## Page text
· · ·
Not even winter can stop the inexorable growth of my small bike fleet. Last week saw the arrival of a circa 1977 Raleigh 20.
There has been an awful lot written on the internet about the Raleigh 20, so I am feeling serious lack of motivation to write much here. In brief, the R20 was a small wheeled (20″) utilitarian bike produced by Raleigh from ’68 until ’84. Some were folding bikes and some were solid frames. There were even a few tandem 20’s produced. Although certainly it was certainly a good seller for Raleigh it was not a prestigious bike. However, in the ensuing years the R20 has come to have something of a cult following. This can largely be attributed to the late Sheldon Brown, bicycle guru and internet writer on all things bicycle. Sheldon was a R20 fan and spread the word of the bike’s virtues. The R20, unlike many of the folding bikes from the same period, was very solidly built and handled much more like a full sized bike. The well made frame is a boon to anyone wishing to modify and modernize the R20. The internet is awash with examples of modified 20s.
I’ve been interested in folding bikes for some time now. Several years ago I bought an ’80s era Dahon V. In many ways, that was a very bad bike, with a rickety, creaky ride and twitchy steering. However, the folding capability and the ride was good enough to make me want to keep looking for a folder that suited me. There are some fantastic folding bikes being made these days, but the good ones are rather expensive. I really couldn’t justify one for the small amount I would use it. When I read about the R20, it seemed to suit both my budget and my functional criteria. Since then I’ve been patiently waiting for one to show up for sale locally. When I spotted one for sale last week on Kijiji I snapped it up.
· · ·
## Requirement 1
Reproduce everything in the Raleigh 20 post from "I’ve been interested" down to "snapped it up.".
## Requirement 2
Where did the writer of the Raleigh 20 post spot the bike for sale?
These items have no connection to the Raleigh 20 post.

## Dataset records
· · ·
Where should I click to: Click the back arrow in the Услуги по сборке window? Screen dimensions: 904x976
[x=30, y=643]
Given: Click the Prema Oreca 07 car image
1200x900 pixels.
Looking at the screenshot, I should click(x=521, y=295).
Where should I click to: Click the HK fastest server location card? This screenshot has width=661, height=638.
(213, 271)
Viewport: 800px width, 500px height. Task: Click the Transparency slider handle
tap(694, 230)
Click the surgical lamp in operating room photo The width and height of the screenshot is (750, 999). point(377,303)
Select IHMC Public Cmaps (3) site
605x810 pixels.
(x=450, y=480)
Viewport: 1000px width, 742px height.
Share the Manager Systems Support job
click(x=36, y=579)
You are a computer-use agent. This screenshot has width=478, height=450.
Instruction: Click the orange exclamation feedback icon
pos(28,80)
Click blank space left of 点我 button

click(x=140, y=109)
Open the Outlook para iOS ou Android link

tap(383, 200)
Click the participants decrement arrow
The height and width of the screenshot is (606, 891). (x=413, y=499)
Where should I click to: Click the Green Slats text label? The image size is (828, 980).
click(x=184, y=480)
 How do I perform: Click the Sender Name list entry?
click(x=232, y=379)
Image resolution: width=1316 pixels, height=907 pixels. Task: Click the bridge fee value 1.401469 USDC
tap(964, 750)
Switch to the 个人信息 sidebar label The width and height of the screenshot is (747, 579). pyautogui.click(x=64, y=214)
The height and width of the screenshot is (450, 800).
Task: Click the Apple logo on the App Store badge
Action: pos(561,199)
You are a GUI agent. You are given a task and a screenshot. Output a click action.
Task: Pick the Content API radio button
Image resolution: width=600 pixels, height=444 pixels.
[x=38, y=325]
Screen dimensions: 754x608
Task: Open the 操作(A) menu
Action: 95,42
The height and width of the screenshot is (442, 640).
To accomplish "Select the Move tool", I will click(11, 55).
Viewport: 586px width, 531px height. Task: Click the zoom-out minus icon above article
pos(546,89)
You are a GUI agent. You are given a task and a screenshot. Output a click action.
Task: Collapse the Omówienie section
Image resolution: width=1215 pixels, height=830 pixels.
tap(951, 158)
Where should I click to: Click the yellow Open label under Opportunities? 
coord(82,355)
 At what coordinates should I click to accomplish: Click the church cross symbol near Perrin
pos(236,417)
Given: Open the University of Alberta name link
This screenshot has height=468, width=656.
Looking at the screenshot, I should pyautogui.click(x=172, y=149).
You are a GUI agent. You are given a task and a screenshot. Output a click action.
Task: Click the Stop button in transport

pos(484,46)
· · ·
## Result 1
I’ve been interested in folding bikes for some time now. Several years ago I bought an ’80s era Dahon V. In many ways, that was a very bad bike, with a rickety, creaky ride and twitchy steering. However, the folding capability and the ride was good enough to make me want to keep looking for a folder that suited me. There are some fantastic folding bikes being made these days, but the good ones are rather expensive. I really couldn’t justify one for the small amount I would use it. When I read about the R20, it seemed to suit both my budget and my functional criteria. Since then I’ve been patiently waiting for one to show up for sale locally. When I spotted one for sale last week on Kijiji I snapped it up.

## Result 2
On Kijiji.